(Saved data entries)
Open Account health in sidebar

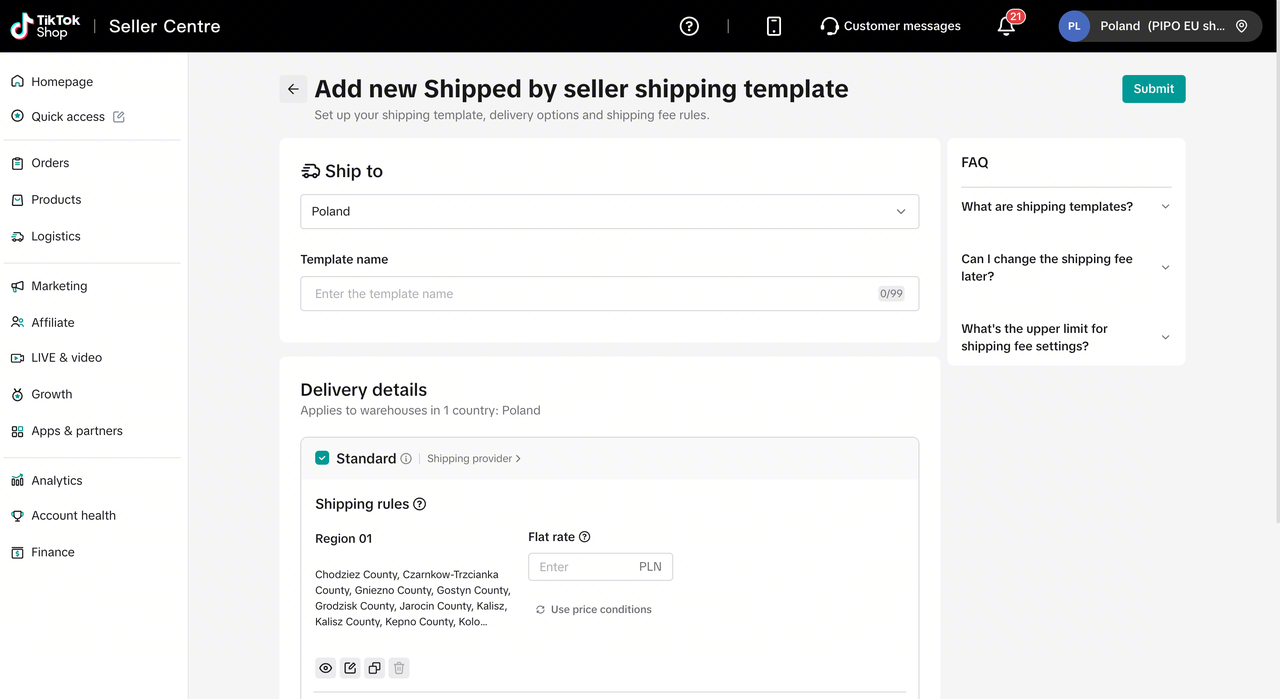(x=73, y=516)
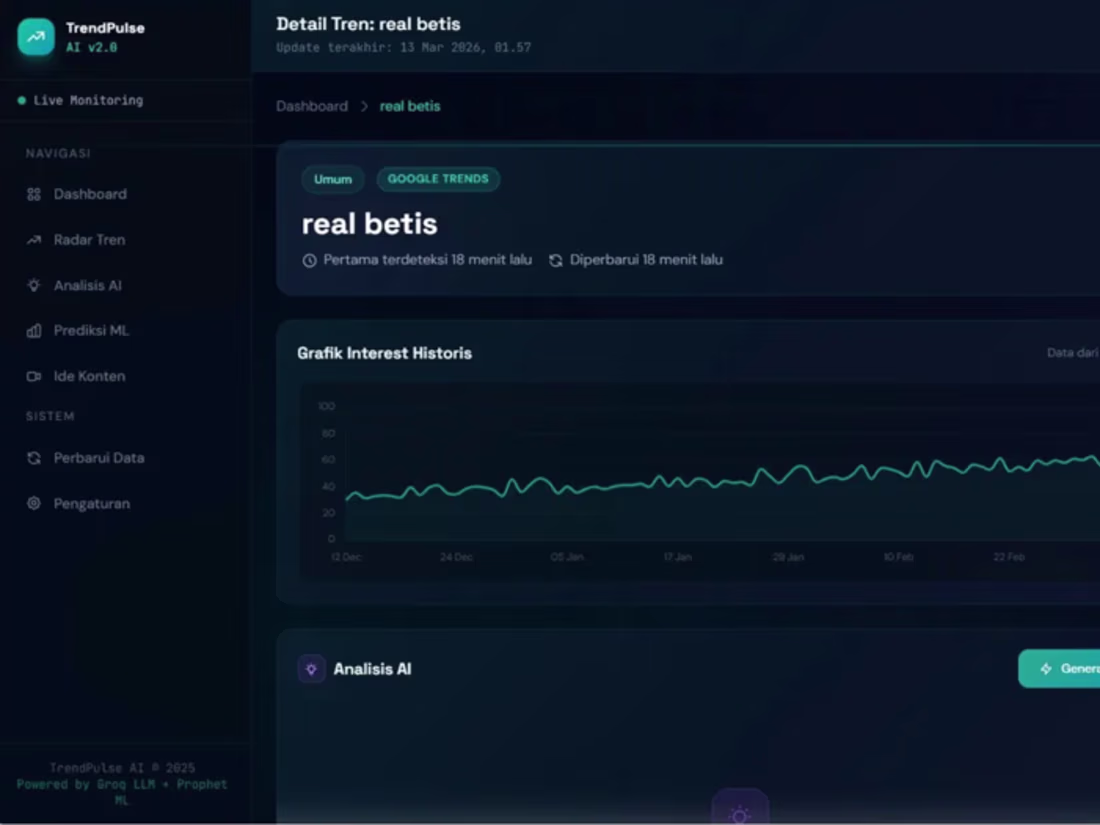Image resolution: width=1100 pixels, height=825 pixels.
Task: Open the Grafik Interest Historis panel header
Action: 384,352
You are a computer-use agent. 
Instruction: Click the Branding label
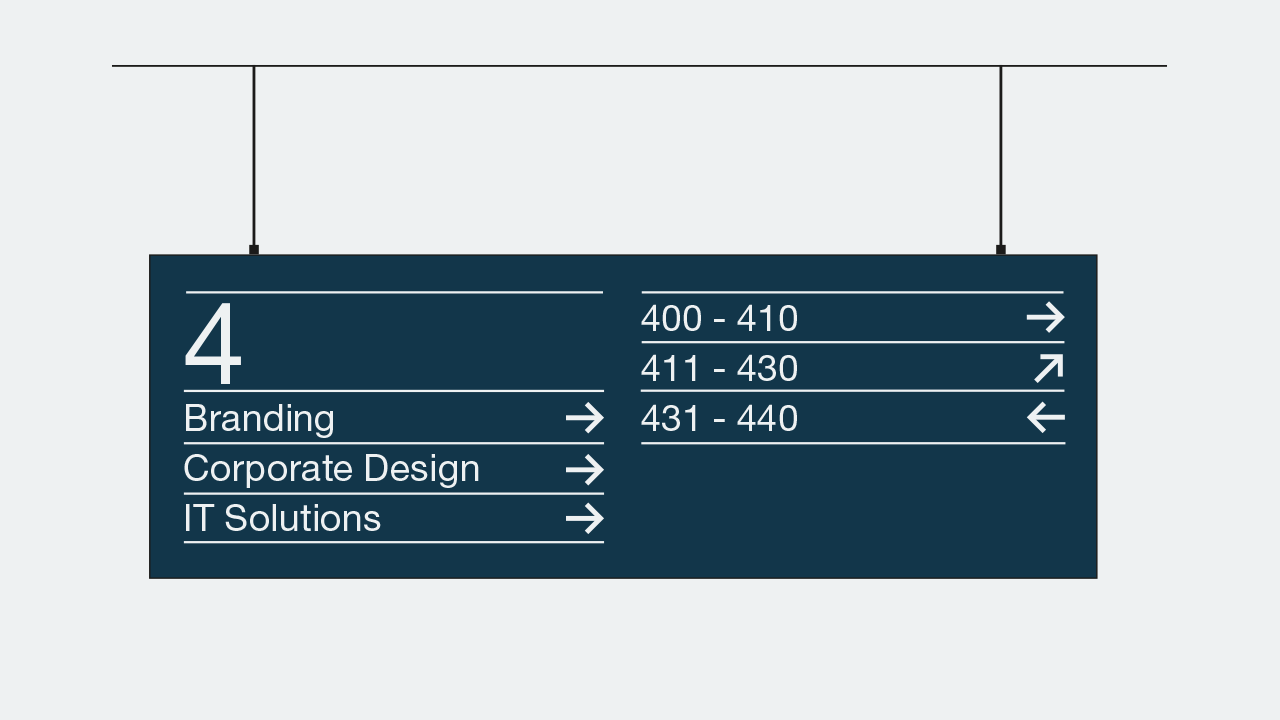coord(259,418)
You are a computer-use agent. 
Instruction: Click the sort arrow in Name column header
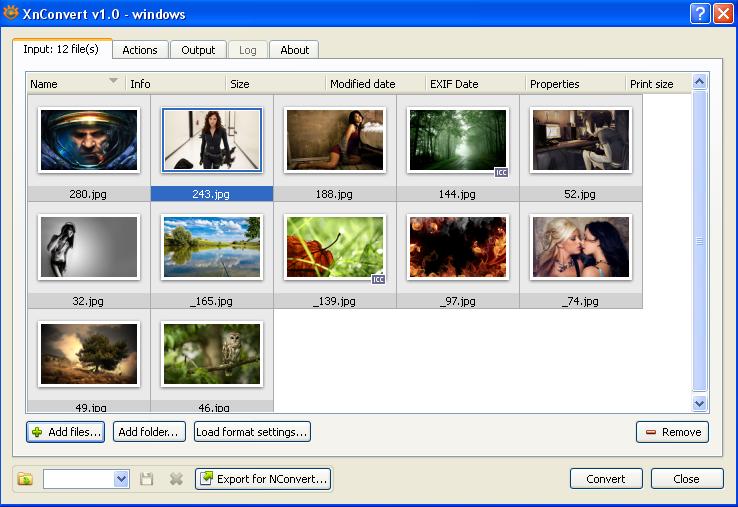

> **EXERCISE PROMPT**:
Pictures are not part of the answer. Restate word for word the lines from the one with "Instruction: Click the Branding label" through the last line of the records.

> **SOLUTION FOR THIS TASK**:
Instruction: Click the Branding label
coord(259,418)
You are a computer-use agent. 
Instruction: Click the sort arrow in Name column header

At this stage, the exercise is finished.